I often puzzle over why dragons exist across so many cultures if they aren’t real, have never been real. It seems like too much coincidence for all of us to dream up what is essentially the same sort of mythical beast. Other mythical creatures are highly localised–the Chupacabra*, Bigfoot, Banshees, Selkies–but everybody has a dragon.
Oddly enough, with as crazy as I am about them, I’m endlessly picky about dracofiction.
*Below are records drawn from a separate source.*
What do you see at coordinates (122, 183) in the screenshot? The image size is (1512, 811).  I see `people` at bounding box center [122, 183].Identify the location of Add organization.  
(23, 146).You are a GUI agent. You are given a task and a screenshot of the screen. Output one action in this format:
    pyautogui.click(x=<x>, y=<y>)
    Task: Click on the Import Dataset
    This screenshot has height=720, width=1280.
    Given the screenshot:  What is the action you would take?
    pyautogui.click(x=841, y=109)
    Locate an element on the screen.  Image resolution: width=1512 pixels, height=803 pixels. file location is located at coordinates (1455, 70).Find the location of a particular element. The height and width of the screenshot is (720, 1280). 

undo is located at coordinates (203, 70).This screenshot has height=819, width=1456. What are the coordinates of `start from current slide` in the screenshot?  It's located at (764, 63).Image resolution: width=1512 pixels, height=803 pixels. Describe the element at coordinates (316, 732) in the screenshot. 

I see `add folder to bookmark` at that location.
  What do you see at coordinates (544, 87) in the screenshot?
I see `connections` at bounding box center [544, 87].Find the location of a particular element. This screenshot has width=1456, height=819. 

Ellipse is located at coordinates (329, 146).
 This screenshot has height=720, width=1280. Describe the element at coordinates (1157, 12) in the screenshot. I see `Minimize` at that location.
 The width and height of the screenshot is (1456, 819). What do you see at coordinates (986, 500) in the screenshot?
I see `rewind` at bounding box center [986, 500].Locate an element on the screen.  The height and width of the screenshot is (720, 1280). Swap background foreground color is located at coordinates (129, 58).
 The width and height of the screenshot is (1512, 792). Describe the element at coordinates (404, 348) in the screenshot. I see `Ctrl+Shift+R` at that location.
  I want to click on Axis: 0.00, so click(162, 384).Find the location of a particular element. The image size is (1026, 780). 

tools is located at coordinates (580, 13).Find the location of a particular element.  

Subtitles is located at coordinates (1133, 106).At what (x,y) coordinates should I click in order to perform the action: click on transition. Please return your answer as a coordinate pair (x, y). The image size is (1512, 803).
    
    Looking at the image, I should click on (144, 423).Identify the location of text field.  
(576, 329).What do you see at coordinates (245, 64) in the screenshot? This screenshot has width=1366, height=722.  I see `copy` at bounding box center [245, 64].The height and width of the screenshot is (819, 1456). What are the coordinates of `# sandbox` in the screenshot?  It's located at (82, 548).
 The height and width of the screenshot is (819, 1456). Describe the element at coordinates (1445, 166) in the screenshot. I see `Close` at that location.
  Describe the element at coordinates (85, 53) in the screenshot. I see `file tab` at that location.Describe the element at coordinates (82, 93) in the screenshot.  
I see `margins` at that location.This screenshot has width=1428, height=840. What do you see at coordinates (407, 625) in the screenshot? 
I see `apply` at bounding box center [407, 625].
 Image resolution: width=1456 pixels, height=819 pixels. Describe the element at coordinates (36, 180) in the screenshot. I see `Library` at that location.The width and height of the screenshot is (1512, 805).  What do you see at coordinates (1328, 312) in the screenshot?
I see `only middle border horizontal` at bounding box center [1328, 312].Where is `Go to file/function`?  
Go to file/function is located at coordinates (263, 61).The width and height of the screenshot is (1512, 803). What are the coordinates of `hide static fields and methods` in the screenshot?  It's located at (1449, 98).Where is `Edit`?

I won’t read just anything that sports some version of the firebreathers. Fantasy authors are overly fond of throwing dragons into their work sometimes, and it doesn’t always work. I find myself especially annoyed with hackneyed dracobits that are tossed into the story to spare the author from coming up with a more inventive villain or threat.
The best dragons are of course in George RR Martin’s A Song Of Ice And Fire series. He captures them just right–both as mythical totems of a lost magic and real creatures improbably reborn into a growing chaos. Martin’s dragons are great and terrible, as they should be.
Daniel Abraham’s dragons in The Dagger And The Coin series are headscratchers. They are the extinct creators of a world left behind for the genetically engineered slaves they created to serve them. The whole idea is strange, as it combines the traditional dracology with Ancient Aliens. I think it works, but I’ve only read the first book in the series so far.
The most adorable winged fellows are in the Dreamworks movie How To Train Your Dragon. It’s probably coincidental that Toothless looks so much like my dog Gob. I don’t have a lot of practice writing fantasy, but I often toy with the idea of having dragons that are less lizardlike and more canine. Warm-blooded, winged and four-legged, my personal brainchild would be a sort of giant batdragon. After all, dog-faced fruit bats look like Gob too.
There are several fantasy series I’ve not read that feature dragons, and I welcome input from anyone who has read them. The Dragonriders of Pern and Naomi Novik’s Temeraire series often tempt me but also make me nervous.
I think that dragons are a special treat for people of faith. Like God they are wondrous beings you can’t see but believe in because of their wondrousness. Now, I believe that God is real. I don’t know about dragons. But I like being able to fully cling to the faith of wonder.